The relentless, dynamic energy of “Double Trouble for Two Violas and Small Ensemble” (2001/2003) will leave the listener thrilled long after the music has ended. It is a tour de force for not just the soloists, but for the ensemble as well, and captures the forward momentum found in much of Rohde’s works. “Four Remixes for Piano Trio” (2011) takes four well-loved pop songs and reframes them through the lens of Rohde’s memory. What he finds are fractured, altered memories, each individually distinctive and personal. At times, these remixes come close to being love songs to a past memory that Rohde wants to share with his listeners. Rohde has received the Rome Prize, the Berlin Prize, a Radcliffe Institute Fellowship, and a Guggenheim Fellowship.
MONSIEUR DELIRE
"[I]mbued with deep-running lyricism without overdoing anything." [FULL ARTICLE]
—François Couture
KJFC 89.7 FM
"As edgy as anything you’ll hear on KFJC, but couched in the chamber orchestra confines, with crisp Partch-like percussion and bursts of suspense. Piano explosions, staggering violin runs, false endings. … Pieces are very short, fragments, pottery poetry shards in the desert." [FULL ARTICLE]
—Thurston Hunger
NEW MUSIC BOX
"I like the sinewy energy of this movement, the surprising bits of beauty without narcissistic preening, the overall sense of a score assembled with maximum skill and economy—and a cast of solo and ensemble artists performing it all on this track with matching care and virtuosity." [FULL ARTICLE]
—Ed Harsh, President and CEO
WQXR
“Kurt Rohde’s thoughtful and emphatic works for chamber ensemble have been collected on a CD titled “One.” … The album title is fitting, considering Rohde’s talent for synthesizing disparate elements in a single piece—mixing baroque and modern forms in his Concertino, popular and classical styles in Four Remixes, and the acts of speaking and playing in One for speaking pianist.” [FULL ARTICLE]

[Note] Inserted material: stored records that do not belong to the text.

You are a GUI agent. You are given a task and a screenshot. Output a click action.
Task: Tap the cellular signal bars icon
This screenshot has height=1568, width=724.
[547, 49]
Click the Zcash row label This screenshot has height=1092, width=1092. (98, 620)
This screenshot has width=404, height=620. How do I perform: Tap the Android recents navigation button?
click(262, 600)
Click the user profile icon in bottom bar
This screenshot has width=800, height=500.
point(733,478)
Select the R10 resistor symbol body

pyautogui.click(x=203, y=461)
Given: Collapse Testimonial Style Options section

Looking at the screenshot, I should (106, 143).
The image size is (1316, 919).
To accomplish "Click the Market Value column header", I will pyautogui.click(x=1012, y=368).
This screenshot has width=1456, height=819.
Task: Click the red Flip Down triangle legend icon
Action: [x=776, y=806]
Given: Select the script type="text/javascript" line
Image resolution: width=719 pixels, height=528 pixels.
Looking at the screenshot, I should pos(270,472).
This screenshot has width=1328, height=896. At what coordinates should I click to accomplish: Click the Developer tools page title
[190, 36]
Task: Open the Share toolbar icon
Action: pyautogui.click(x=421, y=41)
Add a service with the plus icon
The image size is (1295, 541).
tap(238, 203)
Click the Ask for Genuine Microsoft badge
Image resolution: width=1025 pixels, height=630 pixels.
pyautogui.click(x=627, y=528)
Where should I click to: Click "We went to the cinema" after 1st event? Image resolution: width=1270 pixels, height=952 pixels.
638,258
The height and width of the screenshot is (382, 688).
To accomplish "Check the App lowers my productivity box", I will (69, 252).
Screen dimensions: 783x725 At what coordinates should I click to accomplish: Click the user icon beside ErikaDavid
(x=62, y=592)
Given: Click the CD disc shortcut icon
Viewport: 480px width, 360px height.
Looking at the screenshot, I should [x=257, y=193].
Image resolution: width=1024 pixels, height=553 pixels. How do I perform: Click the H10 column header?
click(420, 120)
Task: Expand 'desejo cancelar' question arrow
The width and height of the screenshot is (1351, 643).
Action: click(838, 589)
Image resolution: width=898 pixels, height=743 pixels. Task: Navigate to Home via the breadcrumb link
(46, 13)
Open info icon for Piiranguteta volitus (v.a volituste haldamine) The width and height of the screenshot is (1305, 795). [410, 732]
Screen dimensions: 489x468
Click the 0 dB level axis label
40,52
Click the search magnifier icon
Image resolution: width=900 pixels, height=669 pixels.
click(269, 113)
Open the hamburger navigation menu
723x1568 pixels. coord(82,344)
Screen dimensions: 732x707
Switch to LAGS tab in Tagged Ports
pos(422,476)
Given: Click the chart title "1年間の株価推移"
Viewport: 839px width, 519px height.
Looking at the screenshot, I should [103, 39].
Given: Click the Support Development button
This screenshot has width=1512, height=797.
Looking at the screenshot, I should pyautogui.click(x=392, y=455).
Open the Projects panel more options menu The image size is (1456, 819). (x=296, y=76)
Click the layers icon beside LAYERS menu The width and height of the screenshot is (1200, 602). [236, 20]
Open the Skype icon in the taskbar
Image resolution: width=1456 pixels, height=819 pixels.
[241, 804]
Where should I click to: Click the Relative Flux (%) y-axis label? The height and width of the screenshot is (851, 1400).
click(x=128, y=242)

CLASSICAL MODERN MUSIC REVIEW
"[A] good aural picture of the spectrum of musical sounds that comprise the Kurt Rohde universe. … [L]yric, complexly modern and filled at times with a dramatically charged rhythmic energy. … The San Francisco concert scene is lucky to have Kurt Rohde as a resident." [FULL ARTICLE]
—Greg Edwards
AUDIOPHILE AUDITION
“This music is cold and crisp as a glacier morning … Rohde’s wonderful use of sound in all of the movements that grabbed my ear and imagination.” [FULL ARTICLE]
—Darren Robinson
KATHODIK
"Kurt Rohde is a young, eclectic, and exuberant composer, who … shows a personality that may yet still develop, but is already defined and confident. … [The two concertos] are rich in micro-motives that are intertwined and overlapping, chasing each other wildly, on the edge of derailing but held together by vibrant polyrhythmic patterns and dynamic power." [FULL ARTICLE]
—Filippo Focosi
GRAMOPHONE
"[E]ach piece … follows its own uniquely arresting course with determined intensity and a concentrated use of resources. Nothing seems to happen casually, so the influences that permeate Rohde's music … become indivisible parts of a dynamic, energetic … flow."